### WHAT IS NEEDED
How many lines in the listing below contain the string "pixels"? Case counts, so reply with the number alone.

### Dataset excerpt
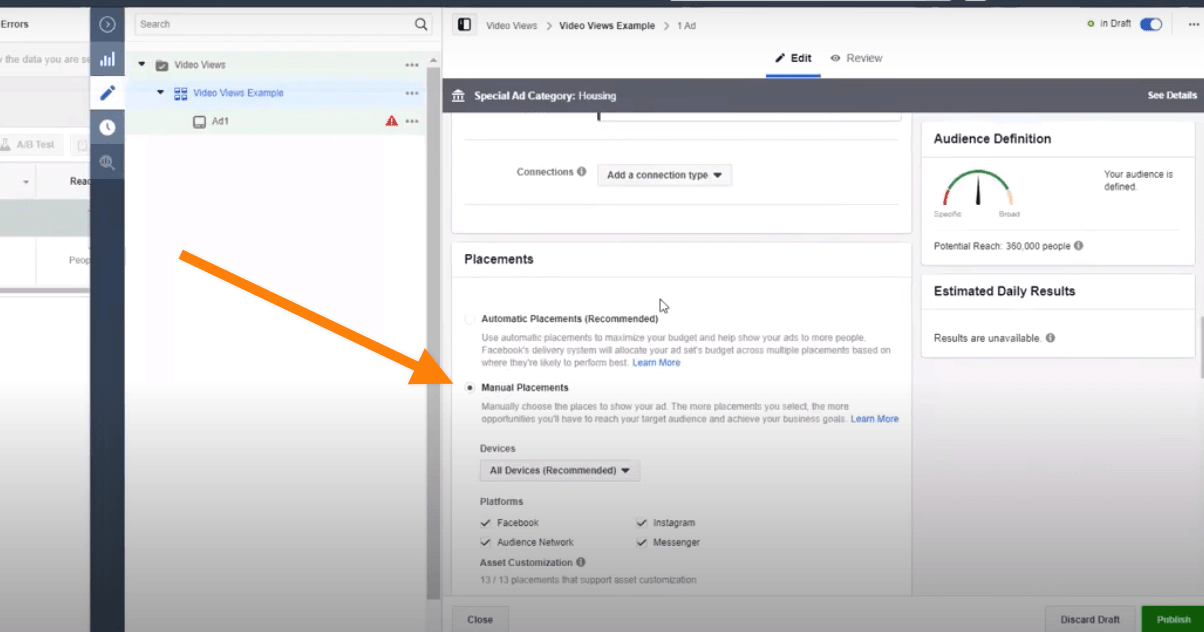Toggle the In Draft switch
This screenshot has height=632, width=1204.
pos(1150,24)
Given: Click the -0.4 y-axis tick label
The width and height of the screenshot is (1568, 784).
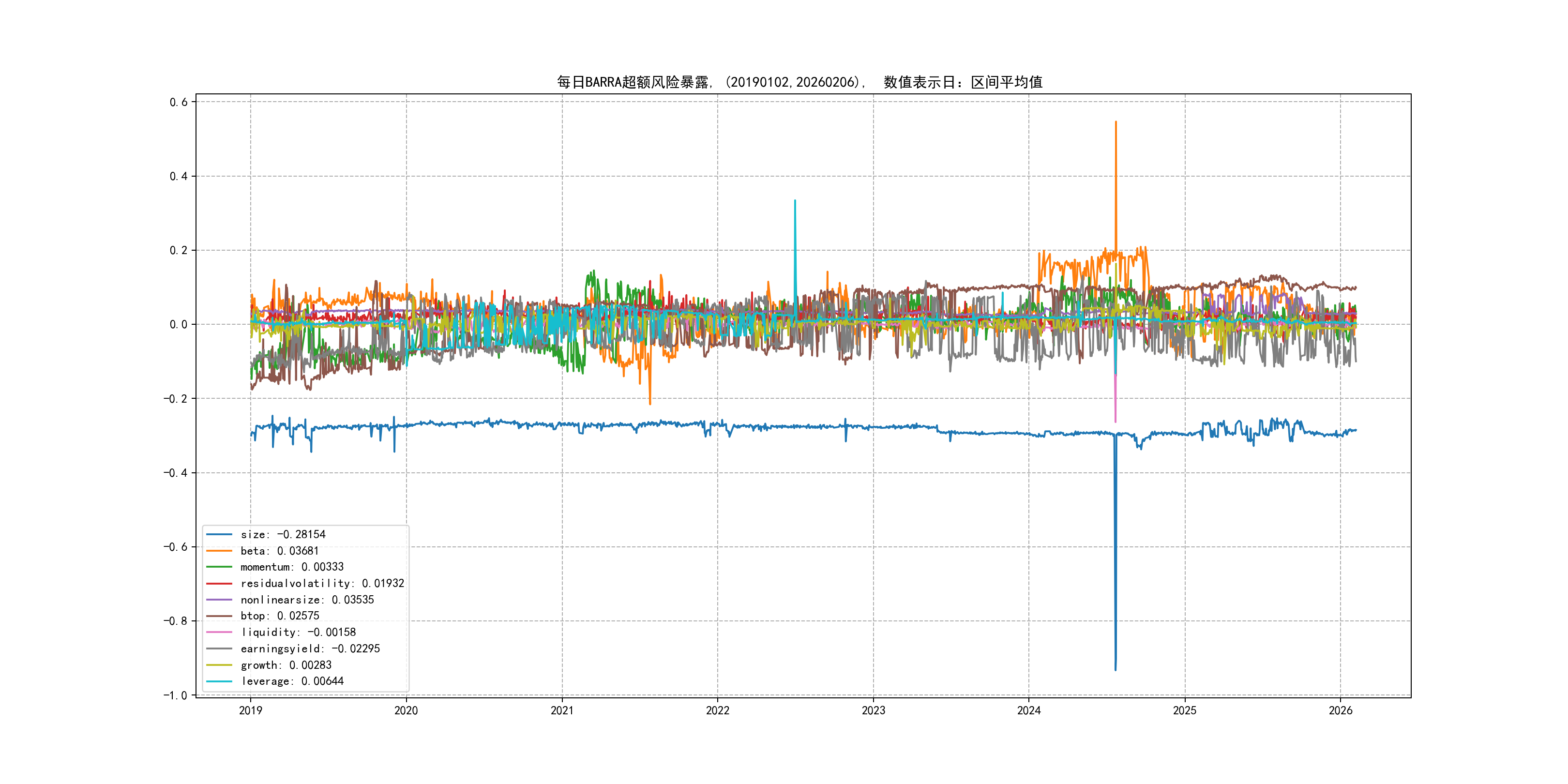Looking at the screenshot, I should [x=175, y=473].
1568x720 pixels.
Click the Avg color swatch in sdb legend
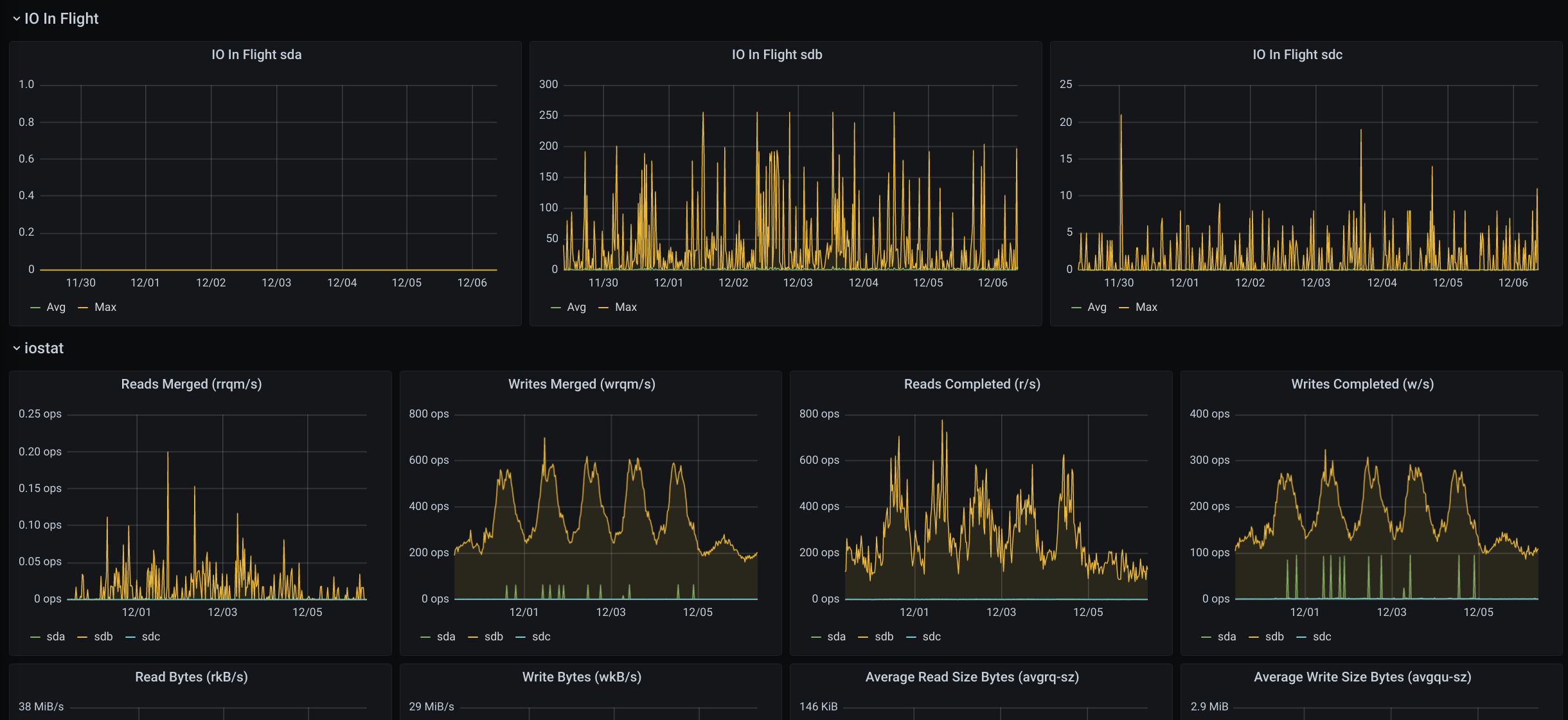pyautogui.click(x=555, y=308)
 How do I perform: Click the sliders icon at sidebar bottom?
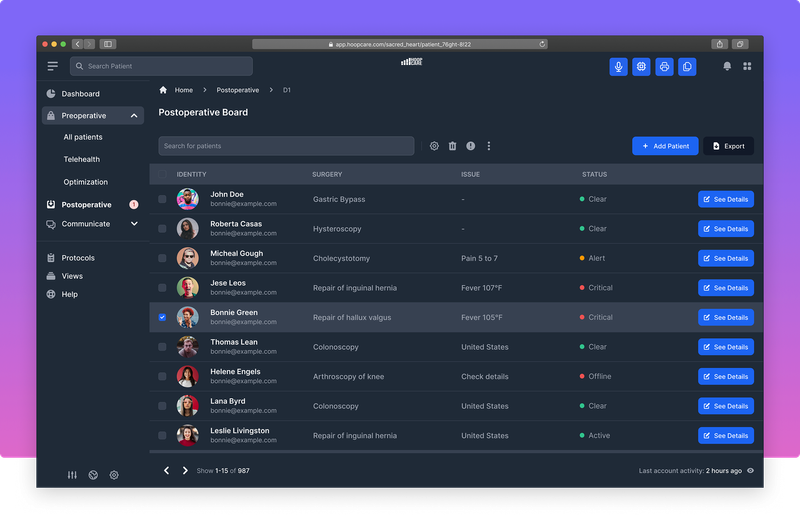(x=72, y=475)
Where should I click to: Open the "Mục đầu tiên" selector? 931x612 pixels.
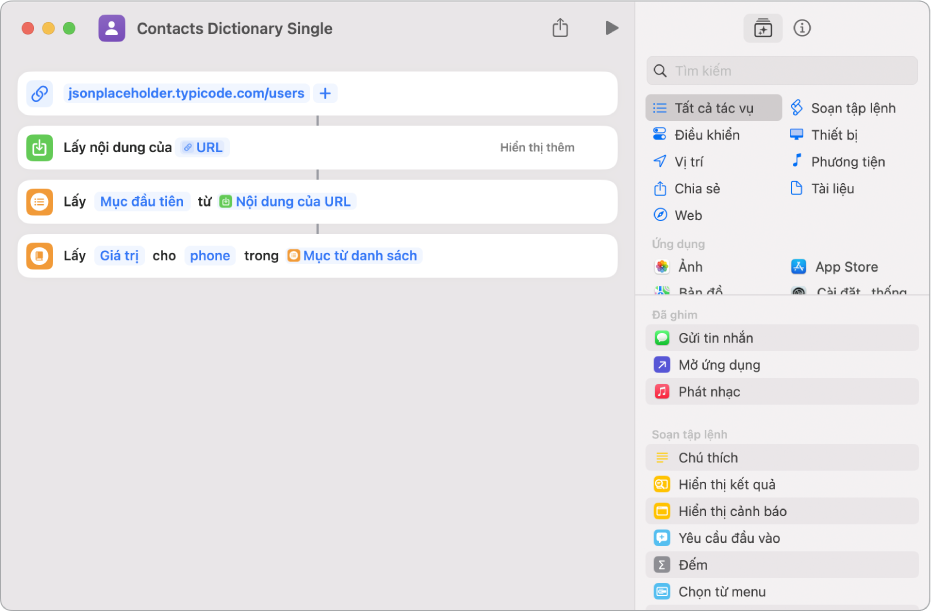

### RESULT OF THIS TASK
2